What is different between The MaxPool1D API in tensorflow 2.X and MaxPool1d in pytorch-CodePudding

I'm trying to re-implement code generated in tensorflow into pytroch, but I came across maxpooling, looked into the documentation of the two frameworks, and found that their behavior is not the same. Can someone please explain to me why they are different, and which one is more efficient (I ask this because they give a different result)?

import tensorflow
from tensorflow.keras.layers import  GlobalMaxPool1D
tf_tensor = tensorflow.random.normal([8, 6, 5])
tf_maxpool = GlobalMaxPool1D()
print("output shape : ", tf_maxpool(tf_tensor).shape)

output shape : (8, 5)

import torch
import torch.nn as nn



torch_tensor = torch.tensor(tf_tensor.numpy())
maxpool = nn.MaxPool1d(kernel_size=2)
print("output shape : ", maxpool(torch_tensor).shape)

output shape : torch.Size([8, 6, 2])

CodePudding user response：

Global maximum pooling has no window size, since it is global it considers the whole sequence. The equivalent operator is simply torch.max applied channel-wise, i.e. axis=1:

>>> maxpool = torch_tensor.max(1).values

>>> maxpool.shape
torch.Size([8, 5])

CodePudding user response：

MaxPool vs GlobalMaxPool

torch.nn.MaxPool1d pools every N adjacent values by performing max operation.

For these values:

[1, 2, 3, 4, 5, 6, 7, 8]

with kernel_size=2 as you've specified, you would get the following values:

[2, 4, 6, 8]

which means a sliding window of size 2 gets the maximum value and moves on to the next pair.

Global Pooling is a similar operation, but gets the maximum value from the whole list, as pointed out in Ivan's answer.
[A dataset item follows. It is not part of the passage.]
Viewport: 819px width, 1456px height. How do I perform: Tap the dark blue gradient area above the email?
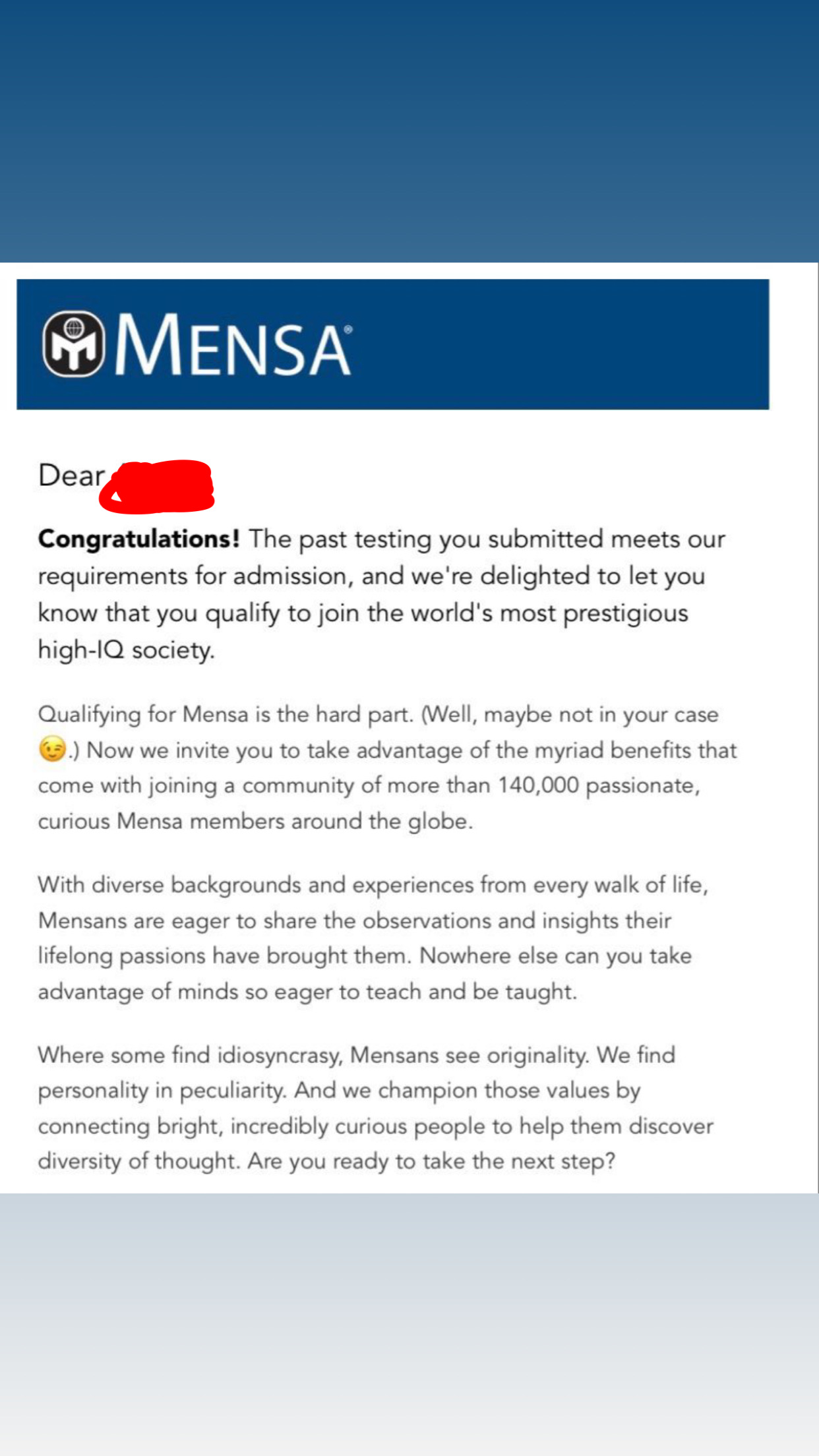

In our case, we would simply get one 8 value.

This operation, in PyTorch, is called torch.nn.AdaptiveAvgPool1d (optionally followed by torch.nn.Flatten):

import torch

tensor = torch.randn(8, 6, 5)

global_max_pooling = torch.nn.Sequential(
    torch.nn.AdaptiveMaxPool1d(1), # (8, 6, 1) shape
    torch.nn.Flatten(), # (8, 6) after removing unnecessary 1 dimension
)

global_max_pooling(tensor) # (8, 6)

The above explanation is simplified as this operation is carried across specific dimension.

Tensorflow vs PyTorch shape difference

As one could notice, in the case of Tensorflow the output is of shape (8, 5), while in the case of PyTorch it is (8, 6).

This difference stems from different channels dimensions (see here for channels last in PyTorch), namely:

PyTorch assumes data layout of (batch, channels, sequence)
Tensorflow assumes data layout of (batch, sequence, channels) (a.k.a. channels last)

One has to permute the data in case of PyTorch to get exactly the same results:

tensor = tensor.permute(0, 2, 1) # (8, 5, 6)
global_max_pooling(tensor) # (8, 5)

Efficiency

Use torch.nn.AdaptiveAvgPool1d when you want to perform pooling with specified output size (different than 1) as it skips some unnecessary operations torch.nn.MaxPool1d performs (going over the same elements more than once, which is out of scope of this question).

In general case, when we perform global pooling both are roughly equivalent and perform the same number of operations.